By contrast, anxiety and anxiolytic drug treatments have been particularly associated with changes in attentional bias and physiological reactivity to threatening stimuli (Grillon and Charney 2011; MacLeod et al. 1986). The visual dot-probe task is able to provide a snapshot of attention to threat across time by varying the duration of stimuli presentations (MacLeod et al. 1986). Anxiety disorders and high trait levels of anxiety have been associated with increased vigilance to threatening information which is most consistently evident with short stimulus durations of 150 ms or less i.e., reflecting increased early orienting to threat rather than increased maintenance of attention (see Mogg and Bradley 1998). While attentional biases in depression have also been reported, such effects are usually seen with longer exposure durations in the order of 1,000 ms, possibly reflecting increased sustained attention to negative information rather than fast attentional orienting (Bradley et al. 1997). Consistent with this, we have observed key effects of drug treatments used for anxiety on the early attentional processing of threat in healthy volunteers (Murphy et al. 2008, 2009b). Thus, both the SSRI citalopram (also used in the treatment of anxiety) and the benzodiazepine diazepam reduced attentional vigilance to fearful facial expressions at exposure durations of 100 ms or less in healthy volunteers. These effects also seem to be relatively specific since we found that diazepam did not affect emotional memory and an antidepressant without profound anxiolytic action, reboxetine, did not affect attentional dot-probe performance (Murphy et al. 2008, 2009b). Hence, these results suggest that correction of initial hypervigilance to threat may be a common effect of drug treatments for anxiety, whereas remediation of biases in emotional memory may be particularly relevant for antidepressant agents. These differences between drug treatments imply that it may be possible to predict who is likely to benefit from different antidepressants from particular patterns of emotional bias shown before treatment.

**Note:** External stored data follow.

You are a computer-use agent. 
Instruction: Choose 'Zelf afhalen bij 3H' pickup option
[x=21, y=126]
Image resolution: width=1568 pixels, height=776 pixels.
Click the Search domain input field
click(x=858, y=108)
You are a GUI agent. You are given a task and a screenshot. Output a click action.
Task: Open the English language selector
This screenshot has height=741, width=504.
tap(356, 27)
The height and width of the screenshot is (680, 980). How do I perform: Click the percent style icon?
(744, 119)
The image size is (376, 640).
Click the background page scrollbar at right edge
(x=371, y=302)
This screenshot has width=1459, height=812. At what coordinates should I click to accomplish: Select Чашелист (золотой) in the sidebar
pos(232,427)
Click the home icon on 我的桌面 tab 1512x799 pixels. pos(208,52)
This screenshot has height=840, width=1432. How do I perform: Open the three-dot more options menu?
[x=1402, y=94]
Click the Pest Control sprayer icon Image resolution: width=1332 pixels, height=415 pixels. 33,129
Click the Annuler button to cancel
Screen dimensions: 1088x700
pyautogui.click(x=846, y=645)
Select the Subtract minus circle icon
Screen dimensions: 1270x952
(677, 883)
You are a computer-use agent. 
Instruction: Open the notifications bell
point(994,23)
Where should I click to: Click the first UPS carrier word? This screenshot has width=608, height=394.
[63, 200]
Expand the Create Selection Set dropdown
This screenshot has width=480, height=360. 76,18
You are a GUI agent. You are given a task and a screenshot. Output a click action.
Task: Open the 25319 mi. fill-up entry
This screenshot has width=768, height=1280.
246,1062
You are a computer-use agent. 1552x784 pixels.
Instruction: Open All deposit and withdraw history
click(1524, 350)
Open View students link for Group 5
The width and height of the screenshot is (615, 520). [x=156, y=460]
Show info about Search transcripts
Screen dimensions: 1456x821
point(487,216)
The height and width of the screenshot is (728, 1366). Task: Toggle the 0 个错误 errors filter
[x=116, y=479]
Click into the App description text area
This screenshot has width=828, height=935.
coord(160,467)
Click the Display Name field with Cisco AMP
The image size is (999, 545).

In other words, a treatment may work best for an individual if drug action is matched to the particular emotional processing bias seen in that person. These speculations remain to be tested, however, in large-scale randomised clinical trials.

7 Conclusions

It has often been assumed that antidepressants have no clinically relevant effects until they have been given over days or weeks of treatment. However, recent evidence suggests that key psychological processes which are important in depression, are affected early in treatment and may over time and experience be an important mechanism of therapeutic change in depression. This approach refocuses research on key processes that are occurring shortly after treatment initiation and provides a model by which psychological and pharmacological processes in depression can be integrated and understood. This approach also provides an experimental medicine model for the generation of specific predictions which may overcome some limitations in drug development, treatment nonresponse and the application of psychological–pharmacological combination strategies. There remains the need for large-scale clinical translation of this work, where we examine to what extent these biases predict therapeutic response, whether this could be used to improve clinical practice and treatment allocation and provide a testbed for the development and screening of novel treatment strategies.